Agreements regarding a shortening or extension of fixed limitation periods as well as such regarding the renunciation of the limitation before it expired, are ineffective.

=== Suspension of the limitation period ===
The time between the occurrence of reasons for the suspension and their disappearance is not included, hence the remaining limitation period continues. The limitation period is suspended:
- between children and their parents whereby parents exercise their parental rights;
- between guardian and child for the duration of the guardianship;
- between spouses;
- regarding claims of persons whose assets are administrated by law or by an order of the court, against the administrator during the time of administration;
- regarding claims for damages of legal entities against their manager during the time of their appointment;
- regarding claims raised by minors or mentally immature persons for the time that they do not have a legal representative or guardian and 6 months starting from the time that a guardian has been appointed or the legal incapacity has been fixed;
- for the duration of a trial regarding the claim.

=== Interruption of the limitation period ===
If a limitation period has been interrupted, a new limitation period begins. If the claim has been defined by the court, the limitation period is always 5 years. The limitation is interrupted when the debtor's claim is approved; when an action has been brought to court or in case of an appeal against the conciliation procedure; if the action or the appeal has been dismissed, the limitation period is uninterrupted; when enforcement procedure has been started. What has been performed to fulfill a claim barred by the statute of limitation cannot be reclaimed even if it has been performed due to ignorance of the limitation.

== Joint several liability ==
Joint several liability exists when two or more parties are liable for one obligation. The creditor can demand the obligation in full amount from either party but he has only one cause of action. The persons who are liable for the obligation are called joint several debtors. The joint several liability is settled in art. 121 – 127 from the Obligations and Contracts Act (OCA). Joint liability can come into being:
- by law;
- from a contract (e.g. in case of a guarantee contract the guarantor undertakes an obligation before another's creditor to be liable for the performance of the other's obligation)

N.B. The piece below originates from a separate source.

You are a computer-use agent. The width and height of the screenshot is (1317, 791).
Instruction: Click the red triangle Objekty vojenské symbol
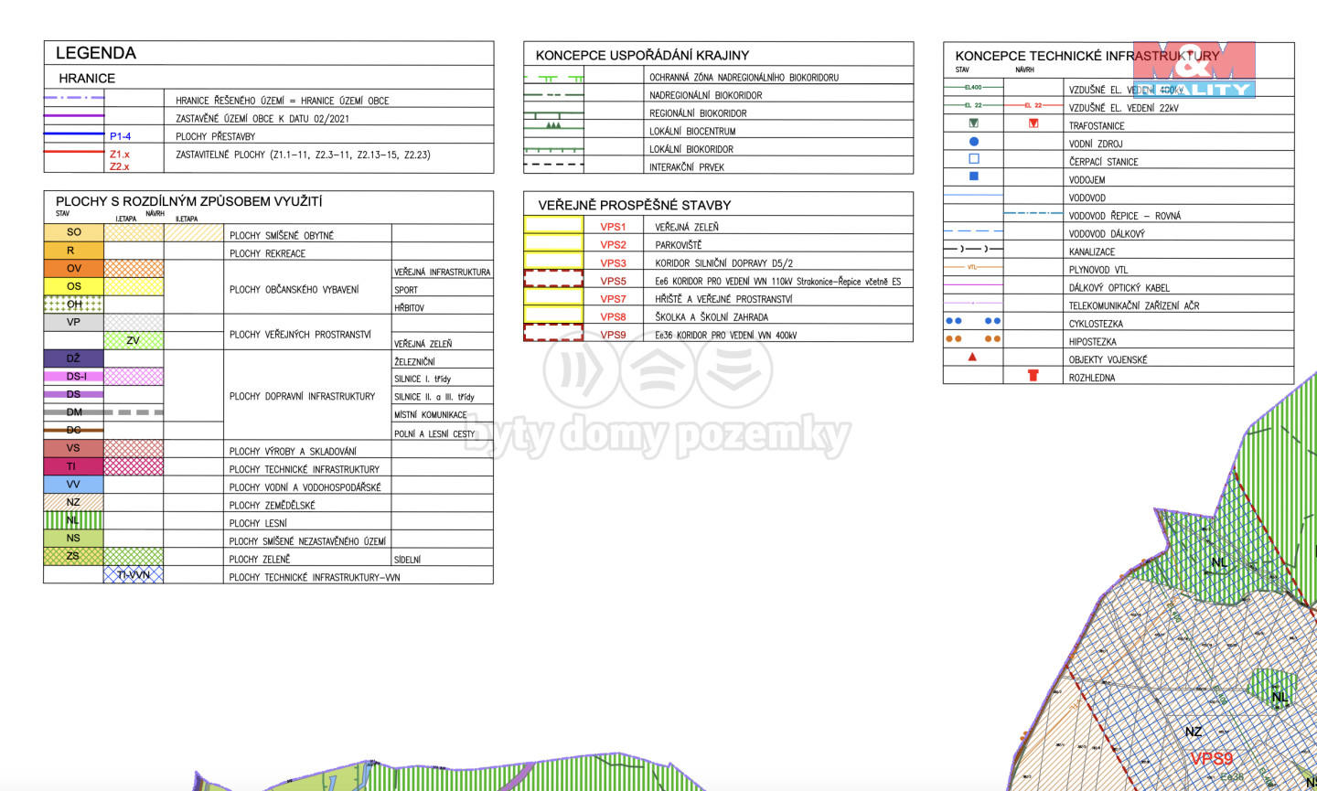[972, 358]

=== Effects of the joint several liability ===
The absolute effect means that one juristic act affects all joint several debtors in the same way. For example, the creditor can demand the obligation in full amount from either party. The performance from one several liability debtor affects also the others and the creditor cannot refuse it without being in default. In this case the creditor will be in default towards all joint several liability debtors.
The autonomy of the different obligations undertaken by the joint several liability debtors is the reason for one juristic act that affects some of the obligations not have any effect on the others. This hypothesis is described by the term “relative effect of the joint several liability”. The obligations of the joint several debtors might have different due dates. As a rule the default of the debtor worsens his financial situation. That is why the default of one of the joint several liability debtors does not have any harmful consequences for the others. Another rule that can describe the relative effect of the joint several liability is that when the performance becomes impossible and only one of the debtors is responsible for that, the creditor may claim from the latter full damages. The limitation period also have a relative effect.
If one of the joint several liability debtors to have performed in full amount to the creditor for him to have a regress claim against his co-debtors but only for him to have paid more than his share.

== Guarantee ==
The guarantee agreement obliges the guarantor to be personally responsible for the fulfillment of obligations/liabilities of the main debtor. The guarantee has to be confirmed in writing. Subject of the guarantee can be only existing obligations. It may be issued for parts of the debtor's obligation or under more favorable conditions. The guarantor and the main debtor are jointly liable. The guarantor remains obliged under the given guarantee if the creditor has claimed payment from the debtor within 6 months after the due date of payment.

== Pledge ==
In Bulgaria it is possible that for safeguarding a claim, a pledge is created on movable property or the claim itself. The right of pledge is an accessory right – it appears and disappears with the transfer of the safeguarded claim.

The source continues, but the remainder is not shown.